**Explore the material:**
[1] In the passage about writing Perl and C# code on a Mac, which editor does the writer use for Perl?
[2] Rewrite the stretch from "My day job requires" through "I had hoped." in the passage about writing Perl and C# code on a Mac, replacing "TextMate" with "BBEdit".

**Document passage:**
■ ■ ■ ■ ■
My day job requires me to use both Perl and C#. My prefered development environment is on my Macbook. When hacking Perl, I use TextMate, but for my C# work, I need to use Visual Studio. Luckily, VMWare Fusion lets me run the dreaded Micro$oft IDE when I need it. Since our source code is all in a Subversion repository, and since I already checked out my code on the Mac, I thought why not just open and edit my Visual Studio solutions off of the shared network folder that Fusion creates? That way, I can run Visual Studio in Unity mode and use the command-line Subversion tools in Terminal.app. However, this has not worked out as I had hoped.

Creating a mapped drive letter to my networked volume is easy. I have read/write access to the files on my Mac via this networked volume. But, I encounter two problems.
■ ■ ■ ■ ■
**Extracted records:**
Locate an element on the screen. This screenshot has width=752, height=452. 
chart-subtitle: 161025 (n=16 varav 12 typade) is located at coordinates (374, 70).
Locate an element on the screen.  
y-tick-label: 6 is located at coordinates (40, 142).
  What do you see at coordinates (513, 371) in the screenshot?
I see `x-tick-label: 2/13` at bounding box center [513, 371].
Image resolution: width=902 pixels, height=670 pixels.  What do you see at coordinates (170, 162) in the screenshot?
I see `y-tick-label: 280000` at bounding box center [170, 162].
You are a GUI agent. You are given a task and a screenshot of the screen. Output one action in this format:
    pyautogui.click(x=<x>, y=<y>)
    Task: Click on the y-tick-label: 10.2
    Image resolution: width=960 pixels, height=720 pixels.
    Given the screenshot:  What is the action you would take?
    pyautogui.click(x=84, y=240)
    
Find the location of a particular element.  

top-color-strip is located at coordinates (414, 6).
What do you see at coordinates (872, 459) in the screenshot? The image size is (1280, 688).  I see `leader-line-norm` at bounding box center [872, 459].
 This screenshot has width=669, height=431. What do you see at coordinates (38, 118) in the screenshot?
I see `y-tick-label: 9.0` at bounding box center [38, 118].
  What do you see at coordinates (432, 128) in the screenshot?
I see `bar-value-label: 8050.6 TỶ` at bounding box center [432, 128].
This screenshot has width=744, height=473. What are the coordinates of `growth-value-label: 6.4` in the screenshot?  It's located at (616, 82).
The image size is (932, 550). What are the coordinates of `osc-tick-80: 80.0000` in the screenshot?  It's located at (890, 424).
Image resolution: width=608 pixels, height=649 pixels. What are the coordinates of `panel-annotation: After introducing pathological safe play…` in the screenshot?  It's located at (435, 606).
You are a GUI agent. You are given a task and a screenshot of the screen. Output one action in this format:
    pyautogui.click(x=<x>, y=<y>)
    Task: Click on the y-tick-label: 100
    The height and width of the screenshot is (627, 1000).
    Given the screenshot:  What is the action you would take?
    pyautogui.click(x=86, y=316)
■ ■ ■ ■ ■
**Answers below:**
[1] TextMate

[2]
My day job requires me to use both Perl and C#. My prefered development environment is on my Macbook. When hacking Perl, I use BBEdit, but for my C# work, I need to use Visual Studio. Luckily, VMWare Fusion lets me run the dreaded Micro$oft IDE when I need it. Since our source code is all in a Subversion repository, and since I already checked out my code on the Mac, I thought why not just open and edit my Visual Studio solutions off of the shared network folder that Fusion creates? That way, I can run Visual Studio in Unity mode and use the command-line Subversion tools in Terminal.app. However, this has not worked out as I had hoped.